If ever, O honest friends of mine, I should forget you or weary of your companionship, whither would depart the memories and the associations with which each of you is hallowed! Would ever the modest flowers of spring-time, budding in pathways where I no longer wander, recall to my failing sight the vernal beauty of the Puritan maid, Captivity? In what reverie of summer-time should I feel again the graciousness of thy presence, Yseult?
And Fanchonette—sweet, timid little Fanchonette! would ever thy ghost come back from out those years away off yonder? Be hushed, my Beranger, for a moment; another song hath awakened softly responsive echoes in my heart! It is a song of Fanchonette:
In vain, in vain;
we meet no more,
Nor dream what
fates befall;
And long upon the stranger’s shore
My voice on thee
may call,
When years have clothed the line in moss
That tells thy
name and days,
And withered, on thy simple cross,
The wreaths of
Pere la Chaise!
XVI
THE MALADY CALLED CATALOGITIS
Judge Methuen tells me that one of the most pleasing delusions he has experienced in his long and active career as a bibliomaniac is that which is born of the catalogue habit. Presuming that there are among my readers many laymen,—for I preach salvation to the heathen,—I will explain for their information that the catalogue habit, so called, is a practice to which the confirmed lover of books is likely to become addicted.

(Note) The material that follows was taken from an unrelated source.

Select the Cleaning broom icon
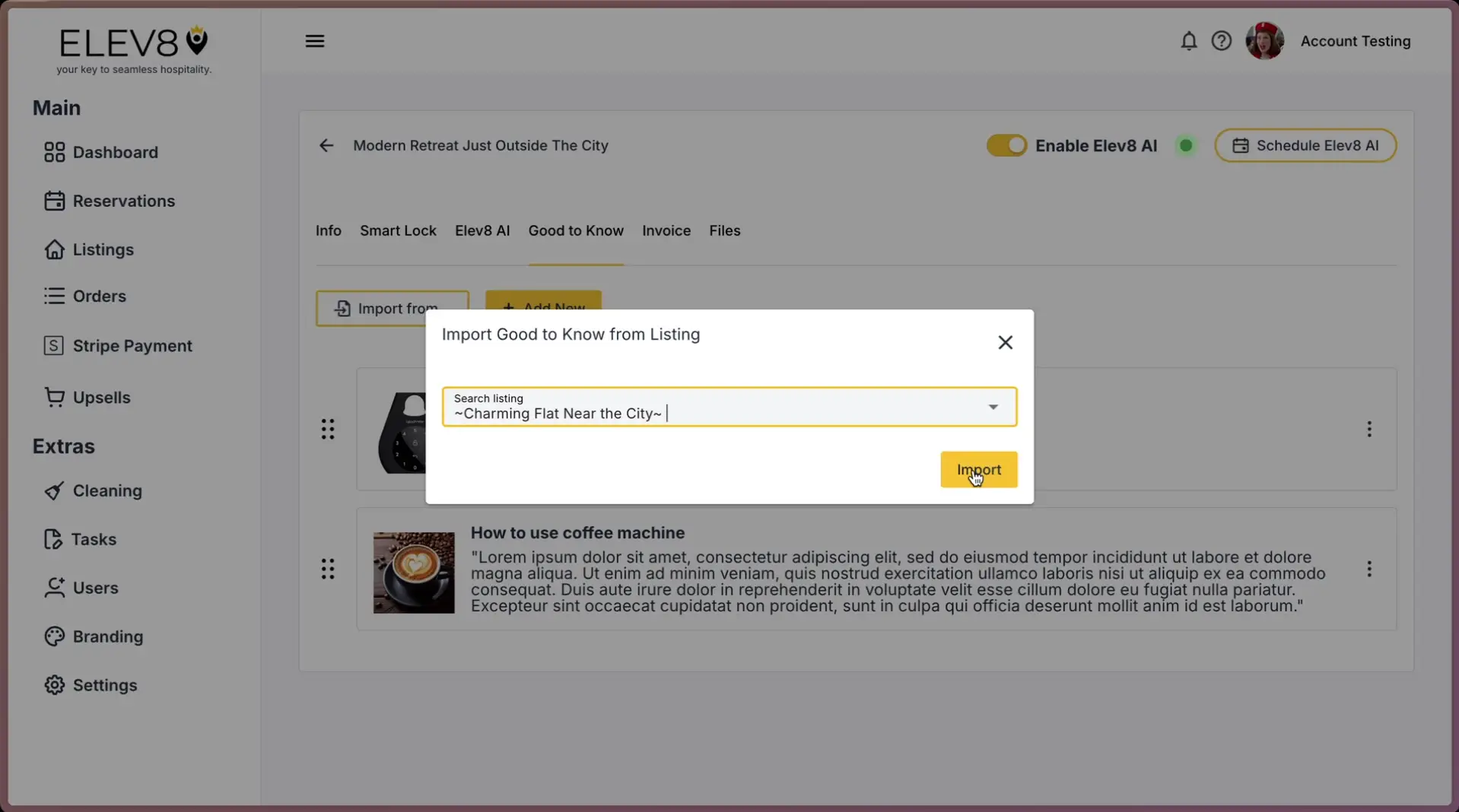 tap(53, 490)
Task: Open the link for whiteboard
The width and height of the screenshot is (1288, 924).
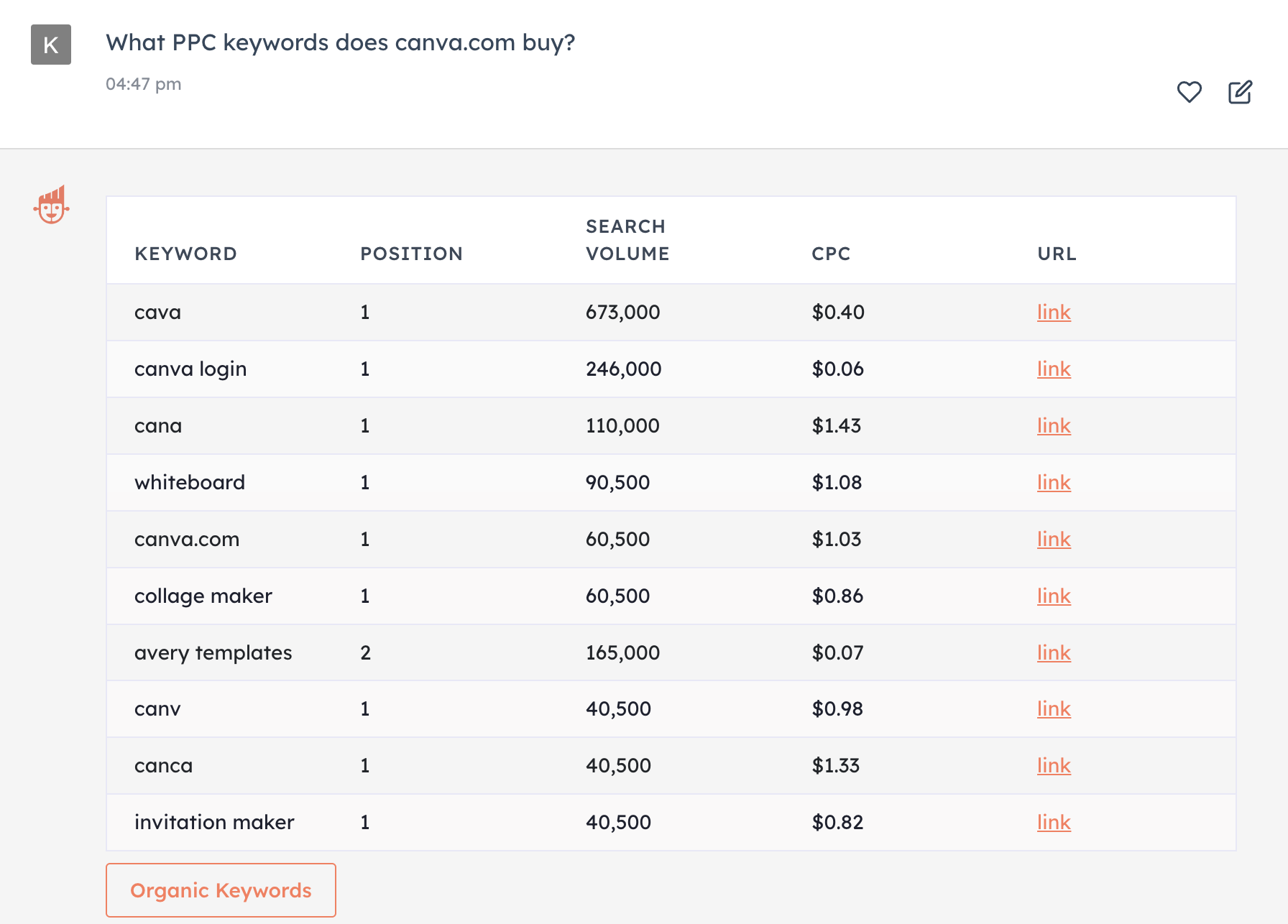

It is a custom of many publishers and dealers to publish and to disseminate at certain periods lists of their wares, in the hope of thereby enticing readers to buy those wares.
By what means these crafty tradesmen secure the names of their prospective victims I cannot say, but this I know full well—that there seems not to be a book-lover on the face of the earth, I care not how remote or how secret his habitation may be, that these dealers do not presently find him out and overwhelm him with their delightful temptations.
I have been told that among booksellers there exists a secret league which provides for the interchange of confidences; so that when a new customer enters a shop in the Fulham road or in Oxford street or along the quays of Paris, or it matters not where (so long as the object of his inquiry be a book), within the space of a month that man’s name and place of residence are reported to and entered in the address list of every other bookseller in Christendom, and forthwith and forever after the catalogues and price-lists and bulletins of publishers and dealers in every part of the world are pelted at him through the unerring processes of the mails.